The Reel Review
Jesse Brown, the U.S. Navy’s first Black pilot, along with fellow aviator Tom Hudner, helped turn the tide in the Korean War with 20 combat mission prior to Brown’s death in 1950. Jonathan Majors (Lovecraft Country, The Last Black Man in America) and Glen Powell (Top Gun: Maverick, Hidden Figures) star in this war biopic based on Adam Makos’ 2014 novel “Devotion: An Epic Story of Heroism, Friendship and Sacrifice.”
Director J.D. Dillard (Sleight, Sweetheart) lays out a pretty old fashioned, straightforward tell with Devotion. Surprisingly faithful to actual events, it features impressive CGI and a solid supporting cast. Powell, who also served as Executive Producer, is his usual charming self, with Majors effectively illustrating the racism Brown had to navigate, even chronicaling the insults and repeating them to himself in private in an effort to remain stoic when others would insult him.
The biggest drawback in the film is that there just isn’t a lot of story. Given that, it is still surprisingly (and unnecessarily) long, at nearly two and a half hours. And for a war film, Devotion oddly is often dry and lacking in excitement. An emotional gut punch of an ending, however, gives the film a much steadier landing with a stirring closing credits song from castmember Joe Jonas.
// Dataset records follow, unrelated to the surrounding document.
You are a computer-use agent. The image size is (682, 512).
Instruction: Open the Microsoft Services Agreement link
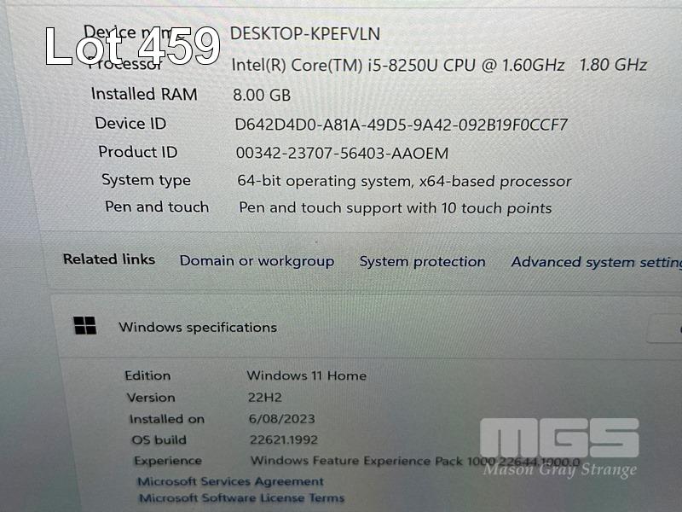pyautogui.click(x=219, y=481)
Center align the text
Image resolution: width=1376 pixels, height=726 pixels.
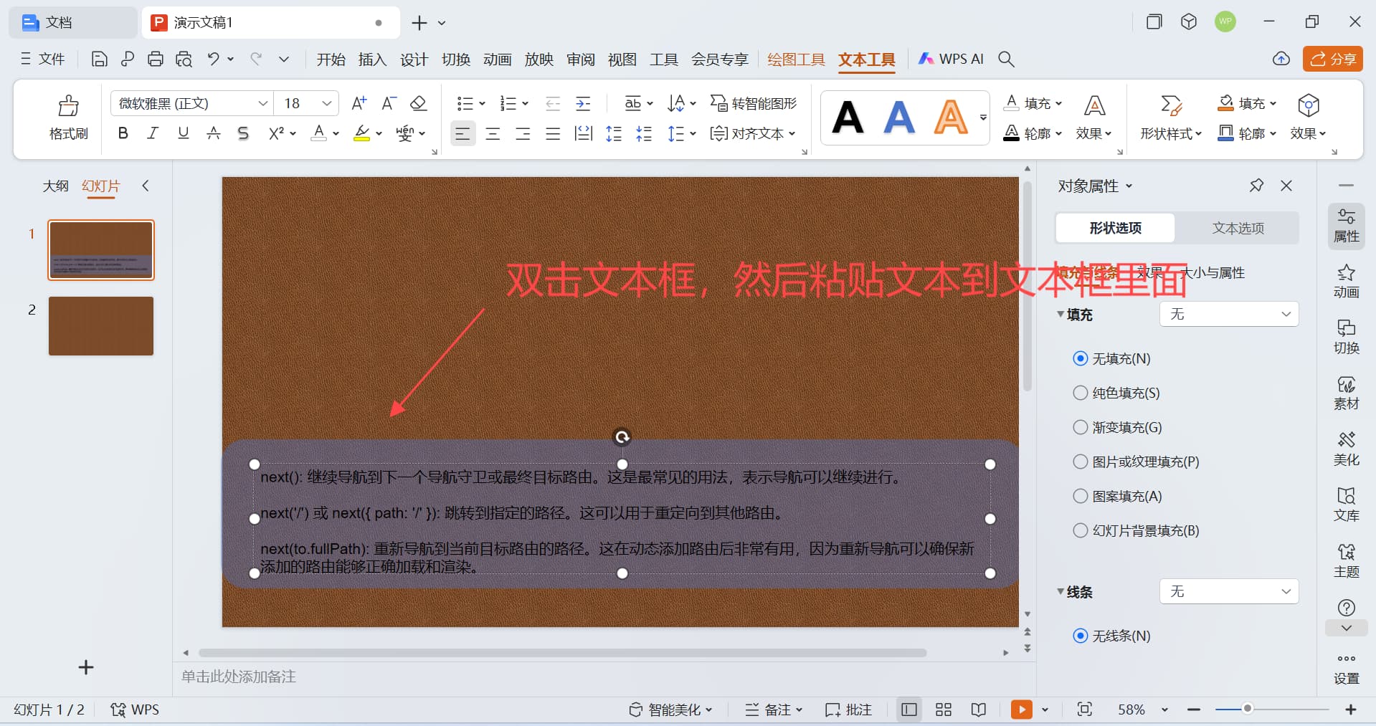493,133
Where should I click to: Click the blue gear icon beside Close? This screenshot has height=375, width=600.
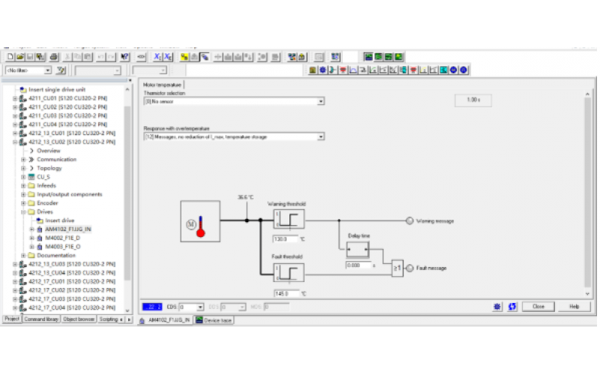pyautogui.click(x=497, y=307)
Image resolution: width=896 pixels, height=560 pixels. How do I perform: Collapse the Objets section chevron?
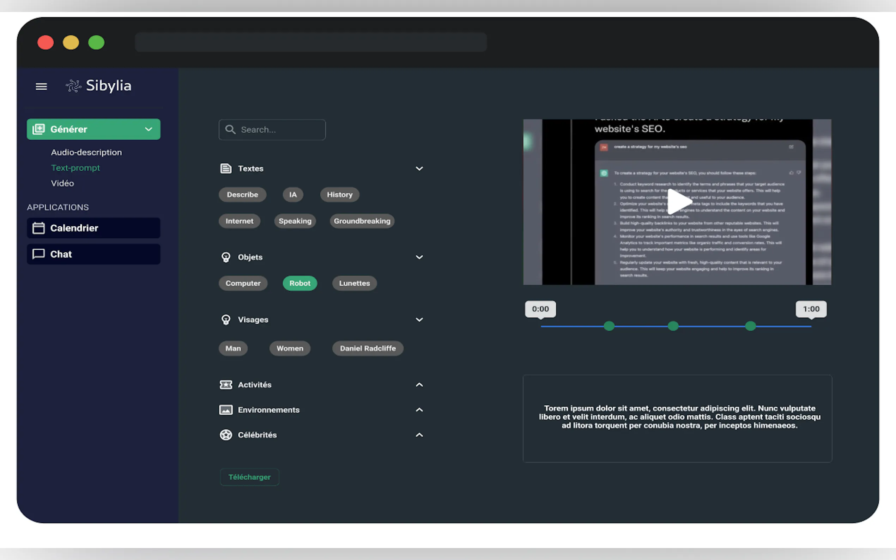[x=419, y=257]
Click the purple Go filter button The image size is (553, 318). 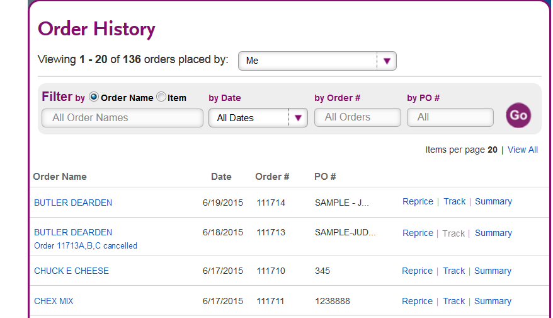coord(518,115)
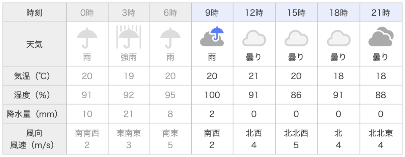Click the cloud icon under 18時
The image size is (405, 157).
339,39
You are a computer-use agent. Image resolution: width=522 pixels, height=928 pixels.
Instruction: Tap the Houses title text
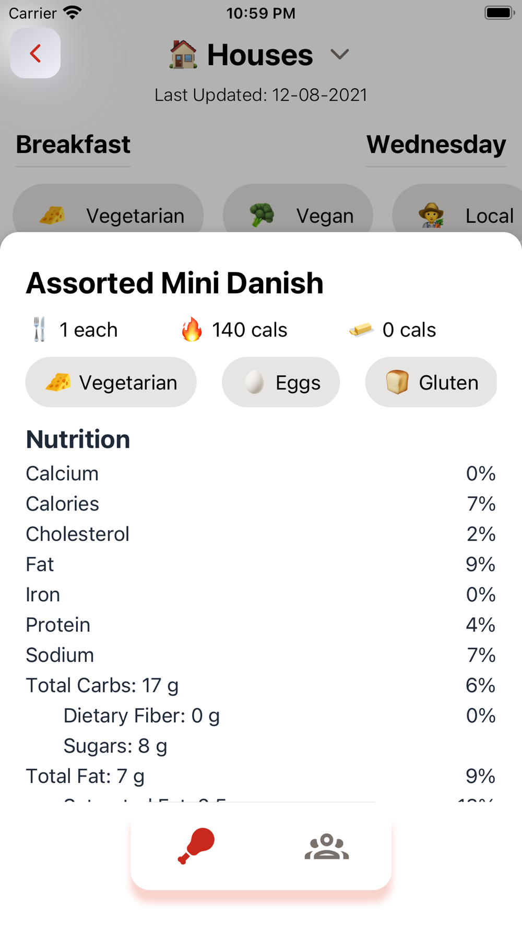click(260, 55)

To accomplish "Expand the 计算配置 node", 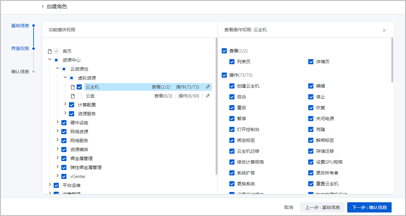I will click(65, 104).
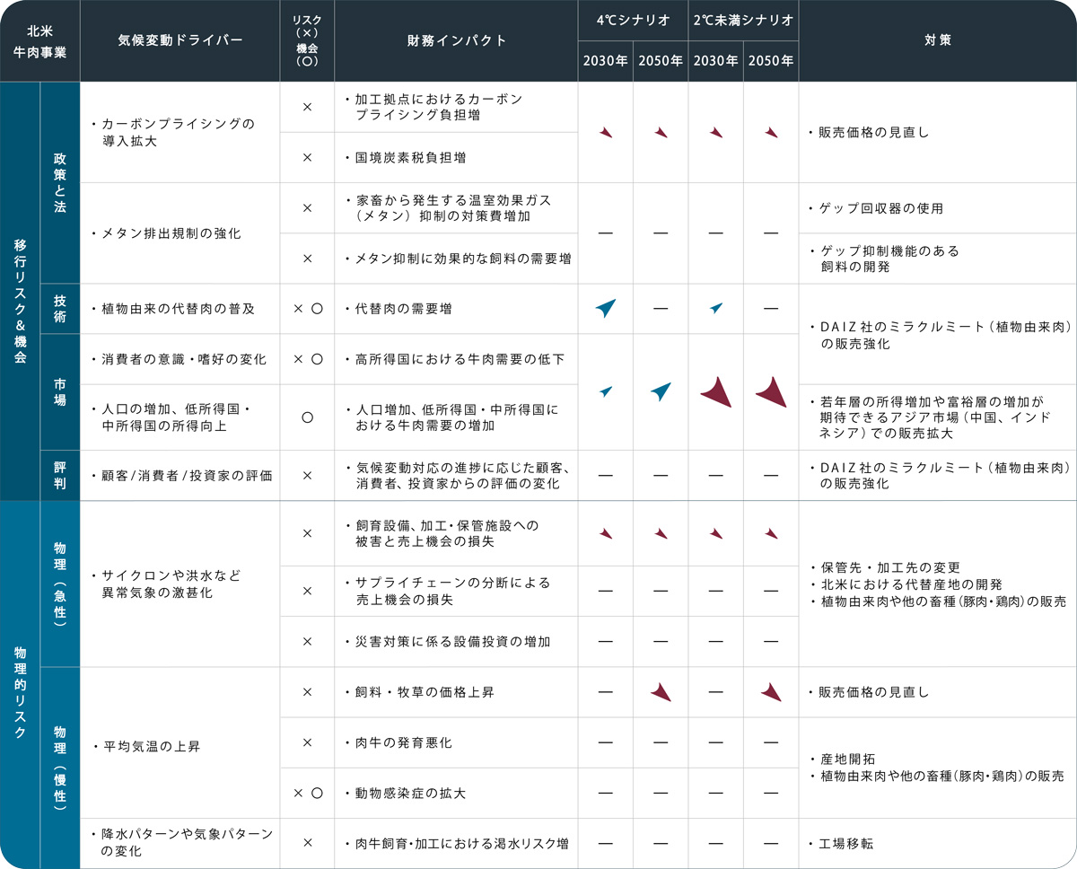This screenshot has height=869, width=1077.
Task: Click the ○ symbol in 人口増加 row
Action: point(307,417)
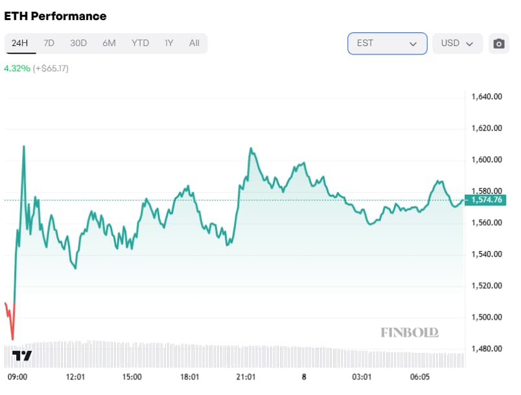Switch to the 7D timeframe
The image size is (521, 395).
[x=49, y=43]
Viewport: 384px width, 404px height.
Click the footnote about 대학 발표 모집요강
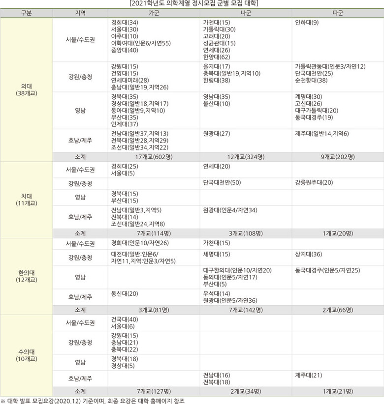pos(93,401)
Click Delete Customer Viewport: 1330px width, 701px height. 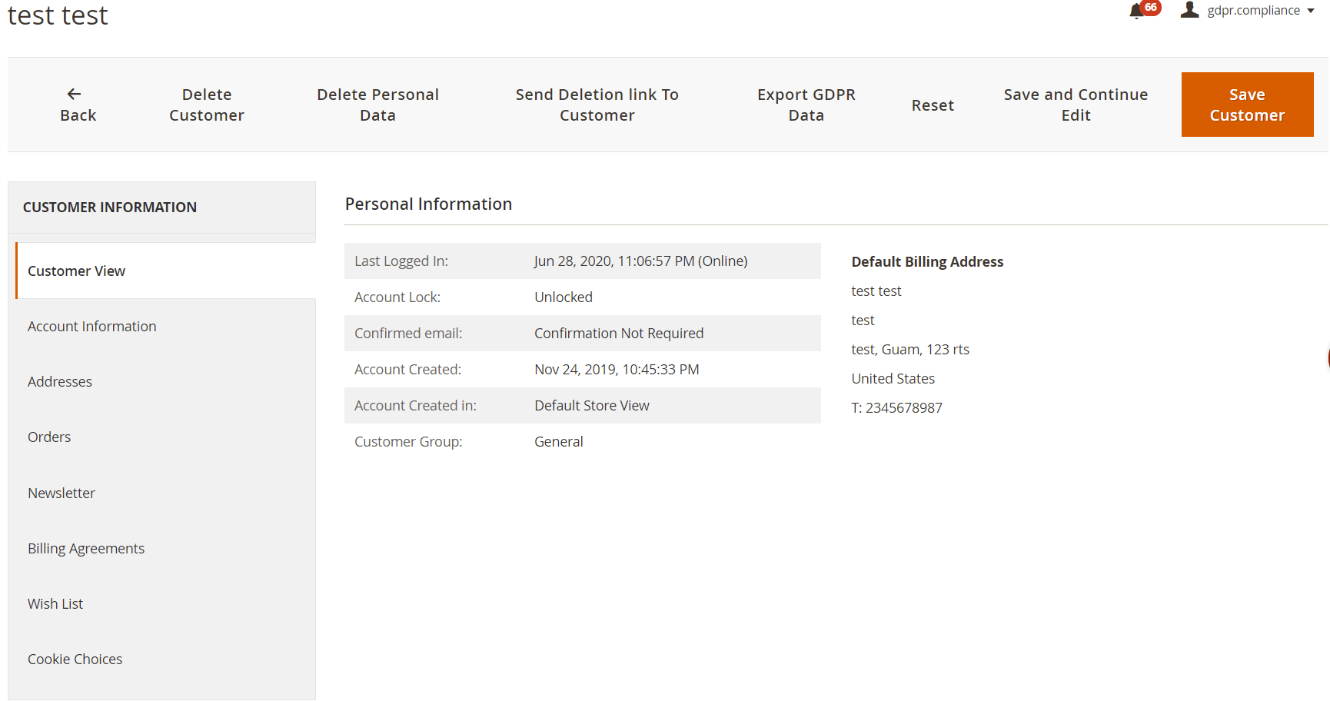206,104
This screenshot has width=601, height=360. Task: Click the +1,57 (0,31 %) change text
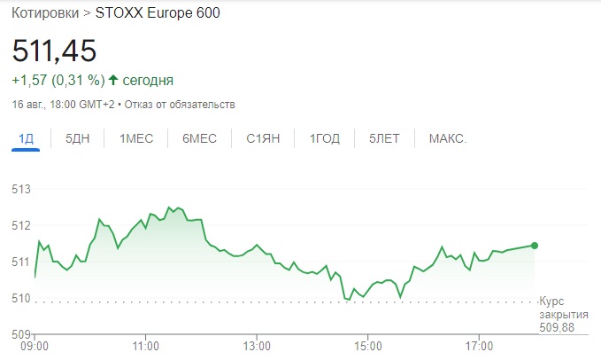[58, 80]
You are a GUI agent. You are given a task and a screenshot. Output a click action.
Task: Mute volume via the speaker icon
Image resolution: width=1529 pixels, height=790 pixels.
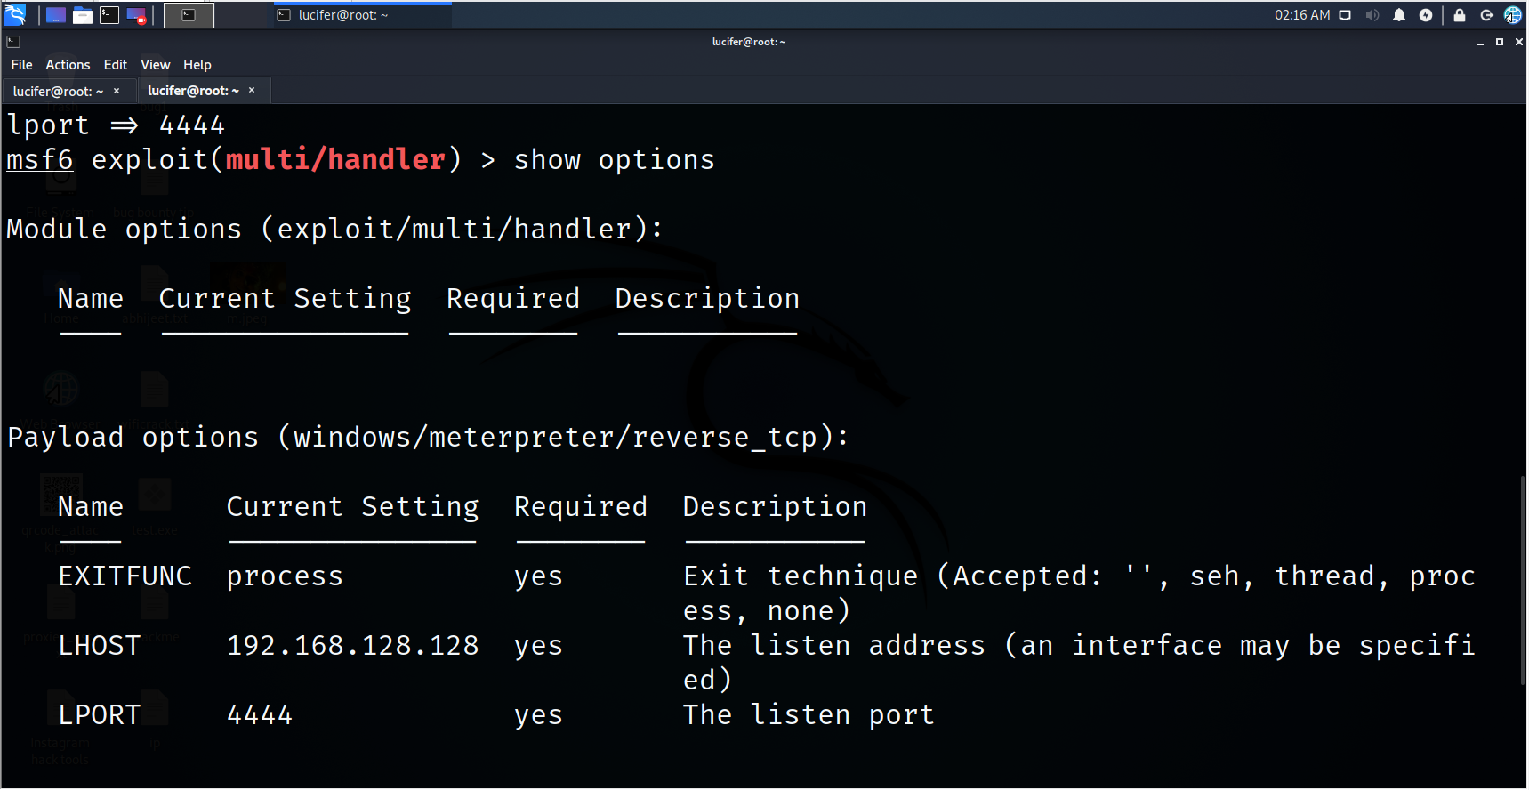coord(1372,15)
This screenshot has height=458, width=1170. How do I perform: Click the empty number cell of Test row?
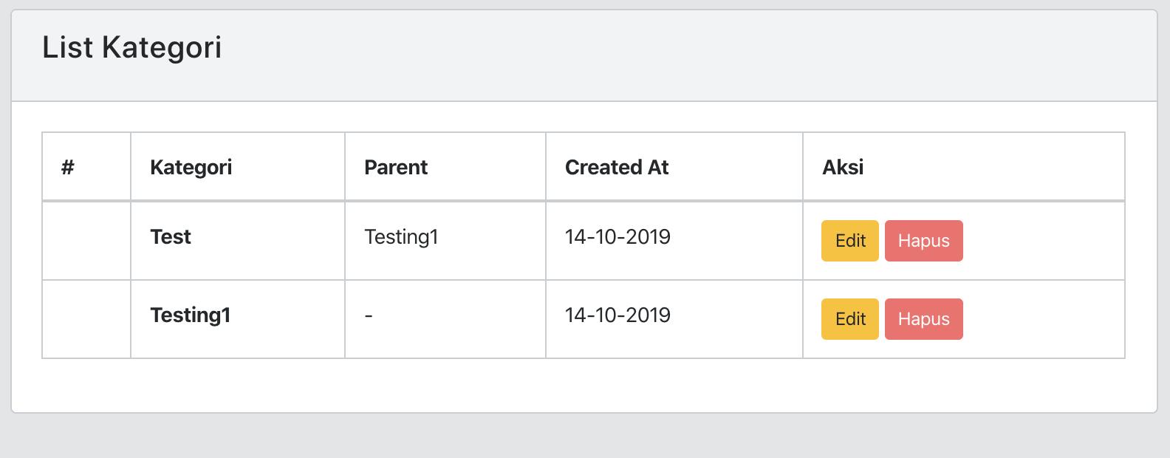coord(86,241)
• Jesse Brown‘s widow Daisy died in Hattiesburg, Mississippi in 2014 at age 87. A schoolteacher for 30 years, she was survived by her daughter Pamela and a daughter Dedra from her second marriage in 1957 and many grandchildren and great grandchildren.
• Jesse Brown and Tom Hudner did, in fact, meet actress Elizabeth Taylor while in Cannes, at the hotel cafe where she was staying. Taylor subsequently visited their ship, the USS Leyte.
• The Navy Medal of Honor worn by Glen Powell at the end of the film is the actual medal that President Harry Truman gave Tom Hudner in 1951. Hudner died at his home in Concord, Massachusetts in 2017 at the age of 93.